_REQUIRED ACTION 1_
In the text on TRPV1 and trigeminal neuropathic pain, which response did capsazepine suppress?
_REQUIRED ACTION 2_
Summarize the text on TRPV1 and trigeminal neuropathic pain in two sentences.
_REQUIRED ACTION 3_
In the text on TRPV1 and trigeminal neuropathic pain, retype the passage starting with "Effects of TRPV1" and going on through "in each operation).".

_SELECTED EXTRACT_
Aberrant TRPV1 expression in heat hyperalgesia associated with trigeminal neuropathic pain

Abstract

Trigeminal neuropathic pain is a facial pain syndrome associated with trigeminal nerve injury. However, the mechanism of trigeminal neuropathic pain is poorly understood. This study aimed to determine the role of transient receptor potential vanilloid 1 (TRPV1) in heat hyperalgesia in a trigeminal neuropathic pain model. We evaluated nociceptive responses to mechanical and heat stimuli using a partial infraorbital nerve ligation (pIONL) model. Withdrawal responses to mechanical and heat stimuli to vibrissal pads (VP) were assessed using von Frey filaments and a thermal stimulator equipped with a heat probe, respectively. Changes in withdrawal responses were measured after subcutaneous injection of the TRP channel antagonist capsazepine. In addition, the expression of TRPV1 in the trigeminal ganglia was examined. Mechanical allodynia and heat hyperalgesia were observed in VP by pIONL. Capsazepine suppressed heat hyperalgesia but not mechanical allodynia. The number of TRPV1-positive neurons in the trigeminal ganglia was significantly increased in the large-diameter-cell group. These results suggest that TRPV1 plays an important role in the heat hyperalgesia observed in the pIONL model.

Keywords: TRPV1; heat hyperalgesia.; trigeminal neuropathic pain.

Figure 1

Time course of the changes in mechanical (A) and heat (B) sensitivities in vibrissal pad after pIONL. Vibrissal pads ipsilateral to nerve injury and sham operation were stimulated with noxious stimuli. Open circles, Sham group (n = 5); closed circles, pIONL group (n = 5). P values were calculated by two-factor repeated-measure ANOVA corrected with Holm method (10 hypotheses). * P < 0.05 and ** P < 0.01 (Sham vs. pIONL).

Figure 2

Effects of TRPV1 antagonist capsazepine (CPZ) on behavioral experiments. At 25-28 days after pIONL, none (pre), 50 μL of DMSO, 10 pmol/50 μL of CPZ and 100 pmol/50 μL of CPZ were intraperitoneally injected. After 30 min, mechanical (A) and heat (B) sensitivities in vibrissal pad were examined. P values were calculated by two-factor repeated-measure ANOVA corrected with Holm method (6 hypotheses). * P < 0.05, ** P < 0.01 (pre vs. DMSO, DMSO vs. 10 pmol/50 μL of CPZ and DMSO vs. 100 pmol/50 μL of CPZ in each operation).

_DATASET EXCERPTS_
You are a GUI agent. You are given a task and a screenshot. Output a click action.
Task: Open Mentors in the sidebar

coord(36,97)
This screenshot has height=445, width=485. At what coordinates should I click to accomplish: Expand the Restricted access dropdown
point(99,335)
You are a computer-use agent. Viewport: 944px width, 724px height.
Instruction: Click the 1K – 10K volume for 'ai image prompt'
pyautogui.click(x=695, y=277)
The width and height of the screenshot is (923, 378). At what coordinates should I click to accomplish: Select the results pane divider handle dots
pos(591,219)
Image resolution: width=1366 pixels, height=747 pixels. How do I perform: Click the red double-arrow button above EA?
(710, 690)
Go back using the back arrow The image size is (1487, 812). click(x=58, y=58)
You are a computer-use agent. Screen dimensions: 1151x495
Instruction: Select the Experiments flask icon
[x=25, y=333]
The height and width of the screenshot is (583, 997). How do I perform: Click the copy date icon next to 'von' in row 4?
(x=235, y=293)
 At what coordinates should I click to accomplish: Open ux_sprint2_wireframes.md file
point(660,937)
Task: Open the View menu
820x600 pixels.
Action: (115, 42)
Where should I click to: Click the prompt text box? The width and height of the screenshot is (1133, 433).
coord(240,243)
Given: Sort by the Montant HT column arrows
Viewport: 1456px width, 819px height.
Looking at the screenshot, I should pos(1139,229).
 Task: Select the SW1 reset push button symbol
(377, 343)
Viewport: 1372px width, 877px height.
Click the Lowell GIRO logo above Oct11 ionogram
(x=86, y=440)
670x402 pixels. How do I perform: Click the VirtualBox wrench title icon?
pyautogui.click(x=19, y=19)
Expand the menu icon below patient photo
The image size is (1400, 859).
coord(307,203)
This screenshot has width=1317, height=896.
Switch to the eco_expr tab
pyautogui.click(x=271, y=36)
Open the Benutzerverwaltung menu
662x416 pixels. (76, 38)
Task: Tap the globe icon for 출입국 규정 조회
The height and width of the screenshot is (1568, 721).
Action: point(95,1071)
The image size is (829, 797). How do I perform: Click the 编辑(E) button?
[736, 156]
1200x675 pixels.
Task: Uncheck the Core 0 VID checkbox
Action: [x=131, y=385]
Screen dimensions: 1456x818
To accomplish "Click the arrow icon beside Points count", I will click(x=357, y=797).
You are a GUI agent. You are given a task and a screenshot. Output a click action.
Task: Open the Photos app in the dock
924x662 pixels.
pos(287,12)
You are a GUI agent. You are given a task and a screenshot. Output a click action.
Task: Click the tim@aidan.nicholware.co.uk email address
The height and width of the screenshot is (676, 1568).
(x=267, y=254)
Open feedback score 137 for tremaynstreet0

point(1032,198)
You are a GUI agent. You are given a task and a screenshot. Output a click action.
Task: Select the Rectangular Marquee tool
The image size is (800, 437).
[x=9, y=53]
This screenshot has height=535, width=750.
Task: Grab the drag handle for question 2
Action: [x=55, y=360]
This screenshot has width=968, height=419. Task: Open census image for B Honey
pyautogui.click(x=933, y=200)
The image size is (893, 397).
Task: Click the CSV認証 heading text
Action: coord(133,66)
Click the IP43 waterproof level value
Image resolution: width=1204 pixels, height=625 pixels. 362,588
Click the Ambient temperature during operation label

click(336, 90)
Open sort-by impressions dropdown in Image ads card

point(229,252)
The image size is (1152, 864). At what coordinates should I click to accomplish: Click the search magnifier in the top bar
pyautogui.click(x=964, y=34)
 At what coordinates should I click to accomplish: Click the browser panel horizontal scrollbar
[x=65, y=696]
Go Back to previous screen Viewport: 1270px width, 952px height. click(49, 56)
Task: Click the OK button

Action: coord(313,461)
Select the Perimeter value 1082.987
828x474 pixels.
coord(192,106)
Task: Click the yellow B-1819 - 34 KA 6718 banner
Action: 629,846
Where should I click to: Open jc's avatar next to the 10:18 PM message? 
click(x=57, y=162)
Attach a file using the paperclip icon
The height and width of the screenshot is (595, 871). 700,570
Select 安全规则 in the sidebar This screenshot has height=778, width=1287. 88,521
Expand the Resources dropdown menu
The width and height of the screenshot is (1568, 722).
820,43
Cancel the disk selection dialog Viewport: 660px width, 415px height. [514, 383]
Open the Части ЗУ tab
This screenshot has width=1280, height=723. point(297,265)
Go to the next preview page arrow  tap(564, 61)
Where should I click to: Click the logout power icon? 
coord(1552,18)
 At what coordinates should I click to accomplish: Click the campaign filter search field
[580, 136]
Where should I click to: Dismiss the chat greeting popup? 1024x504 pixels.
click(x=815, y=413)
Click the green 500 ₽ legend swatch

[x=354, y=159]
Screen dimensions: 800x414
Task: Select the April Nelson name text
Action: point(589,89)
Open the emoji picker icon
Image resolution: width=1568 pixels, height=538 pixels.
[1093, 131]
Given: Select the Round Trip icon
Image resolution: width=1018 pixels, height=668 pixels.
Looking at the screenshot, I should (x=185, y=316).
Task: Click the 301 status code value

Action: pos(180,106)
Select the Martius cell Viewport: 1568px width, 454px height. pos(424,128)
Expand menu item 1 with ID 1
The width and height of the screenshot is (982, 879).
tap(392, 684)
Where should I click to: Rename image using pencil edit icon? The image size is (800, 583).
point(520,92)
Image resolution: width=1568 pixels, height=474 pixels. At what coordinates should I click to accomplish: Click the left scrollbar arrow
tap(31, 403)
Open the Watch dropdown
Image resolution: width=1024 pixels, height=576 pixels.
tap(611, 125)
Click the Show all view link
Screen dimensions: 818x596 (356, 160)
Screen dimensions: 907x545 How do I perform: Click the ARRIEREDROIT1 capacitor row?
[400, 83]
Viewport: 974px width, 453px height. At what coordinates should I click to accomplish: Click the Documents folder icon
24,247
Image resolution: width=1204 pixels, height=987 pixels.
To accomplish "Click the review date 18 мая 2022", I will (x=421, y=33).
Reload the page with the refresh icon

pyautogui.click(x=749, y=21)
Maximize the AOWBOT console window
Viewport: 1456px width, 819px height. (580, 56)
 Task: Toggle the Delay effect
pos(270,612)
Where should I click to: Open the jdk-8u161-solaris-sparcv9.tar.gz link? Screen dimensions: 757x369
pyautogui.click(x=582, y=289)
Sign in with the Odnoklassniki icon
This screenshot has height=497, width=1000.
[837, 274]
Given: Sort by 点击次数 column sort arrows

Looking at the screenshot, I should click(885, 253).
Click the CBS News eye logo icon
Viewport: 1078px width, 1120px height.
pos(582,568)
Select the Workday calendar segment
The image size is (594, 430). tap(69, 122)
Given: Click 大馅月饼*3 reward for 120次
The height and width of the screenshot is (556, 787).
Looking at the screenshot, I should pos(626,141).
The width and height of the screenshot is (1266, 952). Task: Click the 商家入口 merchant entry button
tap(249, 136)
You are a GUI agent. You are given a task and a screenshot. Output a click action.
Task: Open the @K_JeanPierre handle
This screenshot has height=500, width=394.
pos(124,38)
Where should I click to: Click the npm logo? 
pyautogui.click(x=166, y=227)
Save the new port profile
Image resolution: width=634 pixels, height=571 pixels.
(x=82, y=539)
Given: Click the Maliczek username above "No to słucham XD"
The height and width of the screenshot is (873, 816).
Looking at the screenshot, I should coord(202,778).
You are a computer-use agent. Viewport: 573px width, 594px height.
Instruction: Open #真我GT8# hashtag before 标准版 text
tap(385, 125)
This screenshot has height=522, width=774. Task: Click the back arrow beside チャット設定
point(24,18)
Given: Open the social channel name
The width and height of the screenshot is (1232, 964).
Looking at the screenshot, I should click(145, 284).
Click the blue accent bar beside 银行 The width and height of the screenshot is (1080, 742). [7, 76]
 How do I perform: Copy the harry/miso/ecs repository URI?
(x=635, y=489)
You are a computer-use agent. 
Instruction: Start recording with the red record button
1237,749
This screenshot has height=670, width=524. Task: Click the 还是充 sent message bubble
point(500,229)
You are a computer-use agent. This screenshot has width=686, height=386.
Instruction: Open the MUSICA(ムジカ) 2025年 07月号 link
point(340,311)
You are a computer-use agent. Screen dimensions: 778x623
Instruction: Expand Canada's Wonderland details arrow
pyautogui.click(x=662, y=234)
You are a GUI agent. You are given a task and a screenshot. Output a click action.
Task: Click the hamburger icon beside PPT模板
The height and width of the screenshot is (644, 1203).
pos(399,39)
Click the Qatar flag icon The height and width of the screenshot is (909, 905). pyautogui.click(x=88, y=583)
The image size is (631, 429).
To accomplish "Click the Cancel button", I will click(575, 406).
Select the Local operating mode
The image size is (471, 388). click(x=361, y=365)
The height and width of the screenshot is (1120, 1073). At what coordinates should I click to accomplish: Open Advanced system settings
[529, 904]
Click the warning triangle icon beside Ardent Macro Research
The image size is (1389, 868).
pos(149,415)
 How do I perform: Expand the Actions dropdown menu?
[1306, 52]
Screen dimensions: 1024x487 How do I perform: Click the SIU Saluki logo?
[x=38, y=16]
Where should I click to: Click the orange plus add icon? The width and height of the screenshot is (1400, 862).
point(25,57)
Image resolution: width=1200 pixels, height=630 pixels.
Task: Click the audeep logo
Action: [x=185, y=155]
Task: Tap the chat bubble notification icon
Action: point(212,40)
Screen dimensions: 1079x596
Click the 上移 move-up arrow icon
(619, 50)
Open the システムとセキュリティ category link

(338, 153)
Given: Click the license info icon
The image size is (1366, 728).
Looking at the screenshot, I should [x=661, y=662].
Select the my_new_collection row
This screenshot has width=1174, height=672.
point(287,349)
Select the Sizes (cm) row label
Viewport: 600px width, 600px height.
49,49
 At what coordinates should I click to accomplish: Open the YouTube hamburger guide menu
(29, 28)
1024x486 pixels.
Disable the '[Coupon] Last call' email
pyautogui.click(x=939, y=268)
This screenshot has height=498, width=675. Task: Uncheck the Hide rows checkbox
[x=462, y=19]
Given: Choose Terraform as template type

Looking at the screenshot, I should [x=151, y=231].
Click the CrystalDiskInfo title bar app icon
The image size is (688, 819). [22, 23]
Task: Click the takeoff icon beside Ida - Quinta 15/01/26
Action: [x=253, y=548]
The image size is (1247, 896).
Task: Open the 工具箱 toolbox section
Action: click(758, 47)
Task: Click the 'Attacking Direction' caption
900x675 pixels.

_WRITTEN RESPONSE 1_
Capsazepine suppressed heat hyperalgesia but not mechanical allodynia.

_WRITTEN RESPONSE 2_
Using a partial infraorbital nerve ligation model, the study found mechanical allodynia and heat hyperalgesia in the vibrissal pads, and the TRP channel antagonist capsazepine suppressed the heat hyperalgesia but not the mechanical allodynia. The number of TRPV1-positive neurons in the trigeminal ganglia rose significantly in the large-diameter-cell group, suggesting that TRPV1 plays an important role in the heat hyperalgesia seen in this model.

_WRITTEN RESPONSE 3_
Effects of TRPV1 antagonist capsazepine (CPZ) on behavioral experiments. At 25-28 days after pIONL, none (pre), 50 μL of DMSO, 10 pmol/50 μL of CPZ and 100 pmol/50 μL of CPZ were intraperitoneally injected. After 30 min, mechanical (A) and heat (B) sensitivities in vibrissal pad were examined. P values were calculated by two-factor repeated-measure ANOVA corrected with Holm method (6 hypotheses). * P < 0.05, ** P < 0.01 (pre vs. DMSO, DMSO vs. 10 pmol/50 μL of CPZ and DMSO vs. 100 pmol/50 μL of CPZ in each operation).